9. Data on international
At international leve the United Nations, UNESCO and others collect data, such as PISA, PIAC and OECD data, produced to compare countries performance. It is not at all clear that this data is as reliable as its authors claim. Within countries politicians then take these statistics, exaggerate their significance, cherry-pick the comparative countries (Singapore but not Finland) and use it to design and implement policies that can, potentially do great harm. PISA, for example, has huge differences in demographics, socio-economic ranges and linguistic diversity within the tested nations. The skews in the data, include the selection of one flagship city (Shanghai) to compare against entire nations. Immigration skews include numbers of immigrants, effect of selective immigration, migration towards English speaking nations, and first-generation language issues. There’s also the issue of taking longer to read irregular languages and selectivity in the curriculum. (see Leaning Tower ofPISA: 7 skews)
10. Data on web
Google, Amazon, Wikipedia, YouTube, Facebook and others gather huge amounts of data from users of their services, This data is then used to improve the service. Indeed, I have argued that Google search, Google translate, Wikipedia Amazon and other services now play an important pedagogic role in real learning. There are lessons here for education in terms of the importance of data. One should always be looking to gather data on online learning and Google Analytics is a wonderful tool.

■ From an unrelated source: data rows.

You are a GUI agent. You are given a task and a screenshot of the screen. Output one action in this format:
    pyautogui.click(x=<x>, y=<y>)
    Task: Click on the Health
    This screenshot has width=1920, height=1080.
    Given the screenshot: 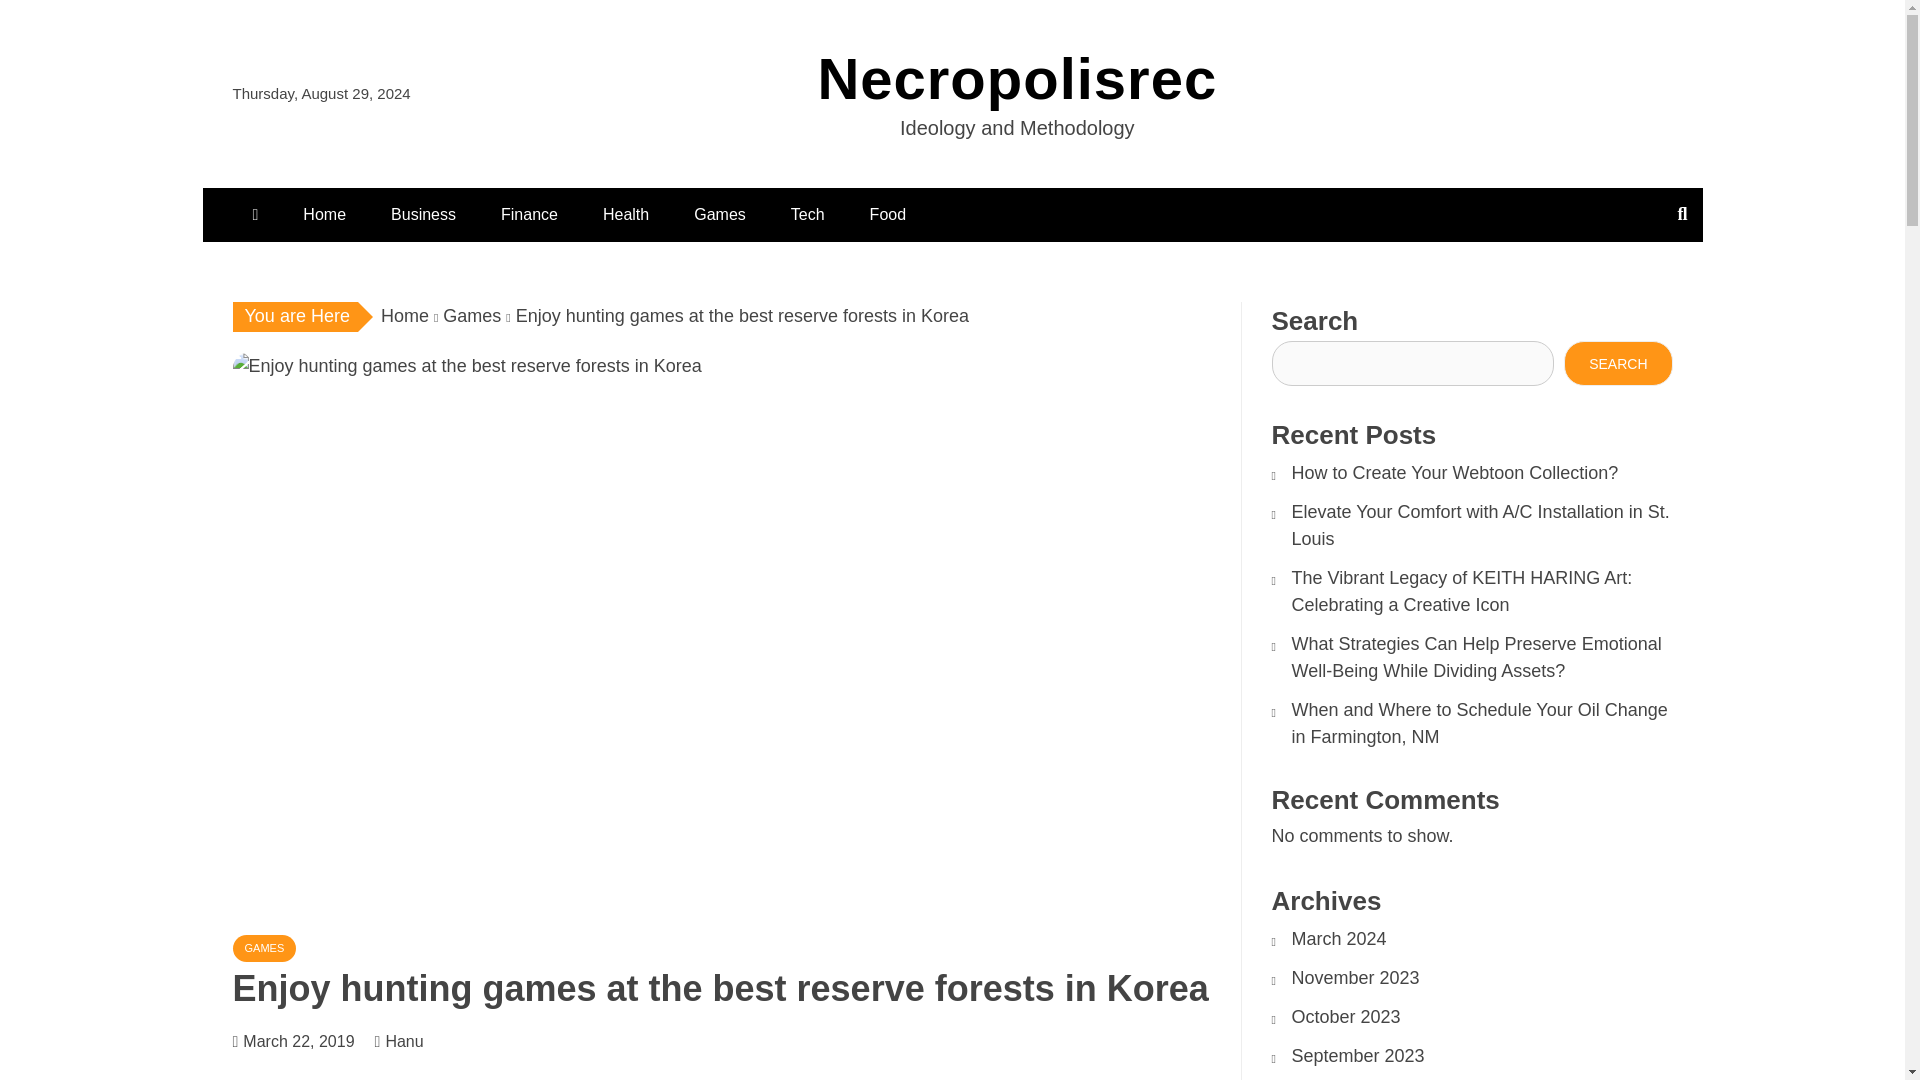 What is the action you would take?
    pyautogui.click(x=626, y=214)
    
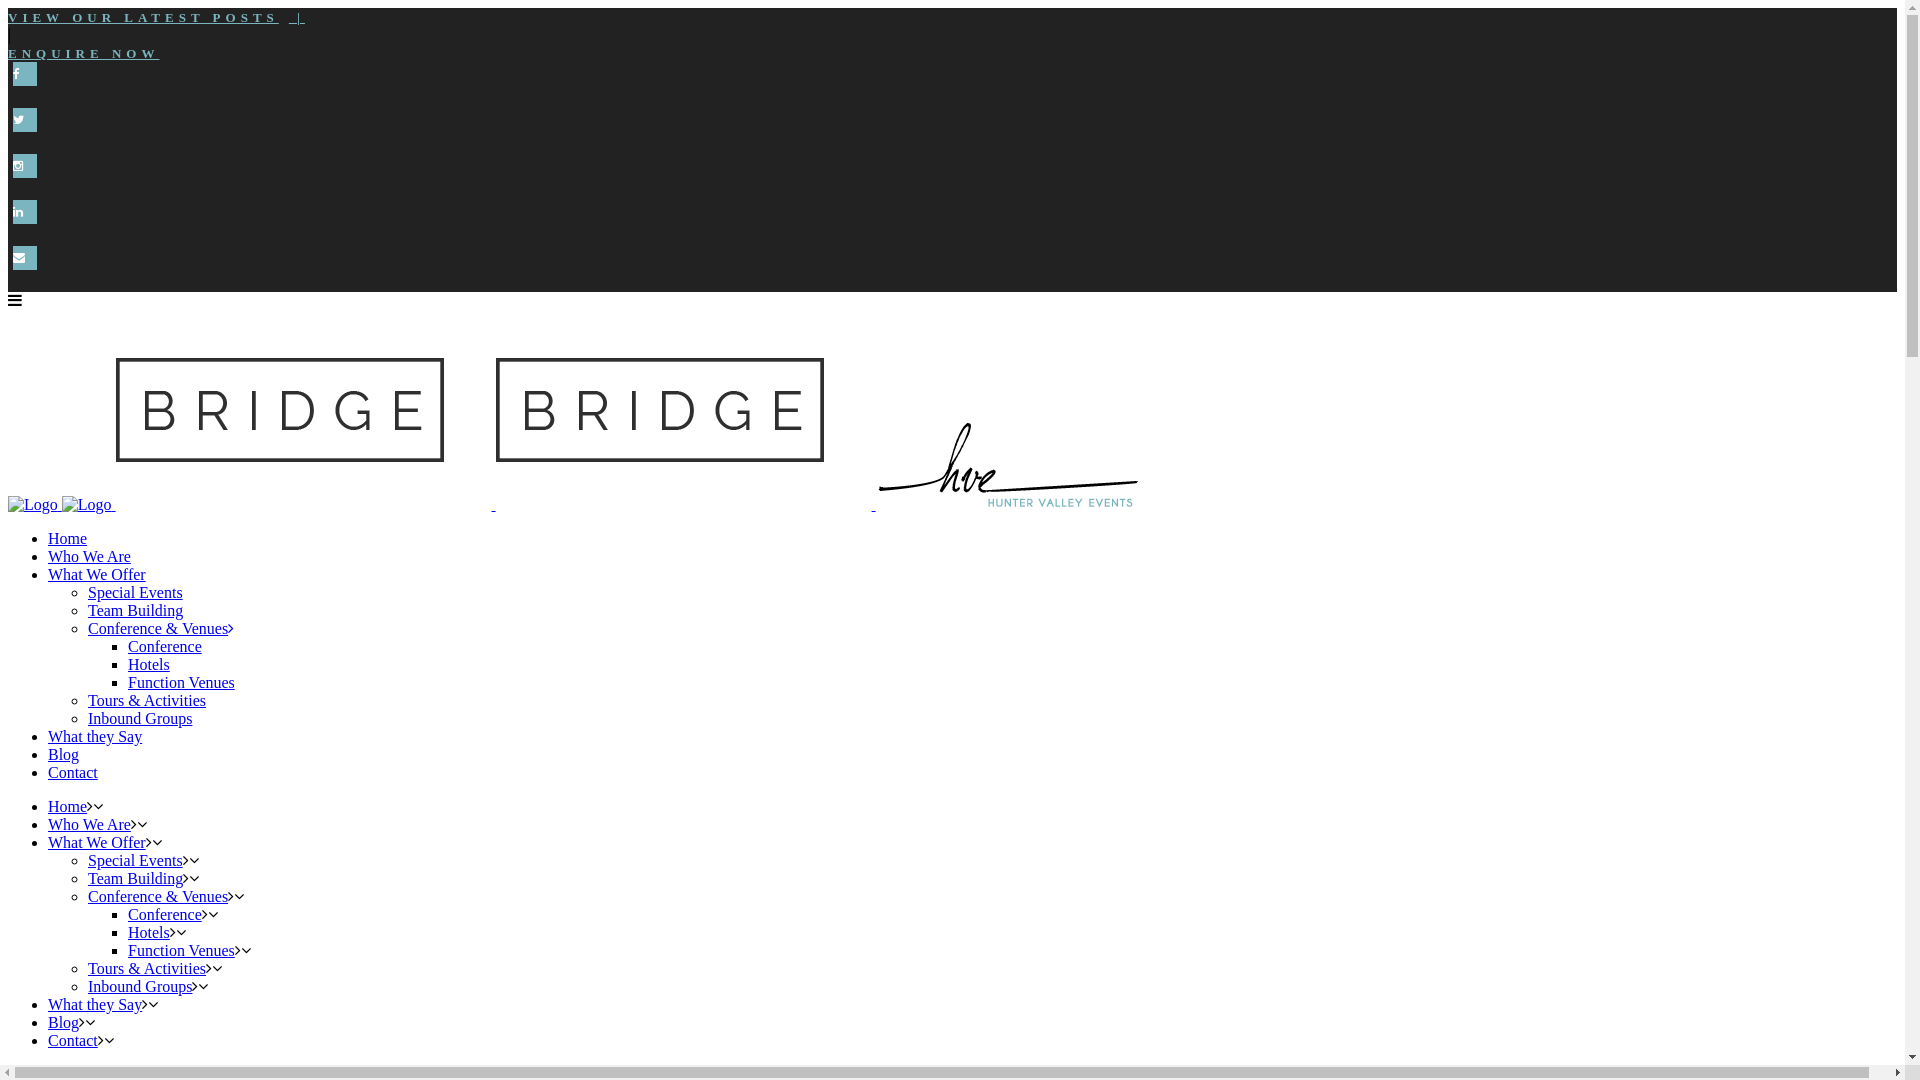 The width and height of the screenshot is (1920, 1080). Describe the element at coordinates (182, 682) in the screenshot. I see `Function Venues` at that location.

Big data is changing learning by providing a sound basis for learners, teachers, managers and policy makers to improve their systems. Too much is hidden so more and more open data is needed. Data must be open. Data must be searchable. Data must also be governed and managed. There is also the issue of visualization. Big data is about decision making by the learner, teacher or at an organizational, national or international level and must be understood through visualization. However, data is also being used to do great harm. Big data in the hands of small minds can be dangerous (see When Big Data goes bad: 6 Epic fails).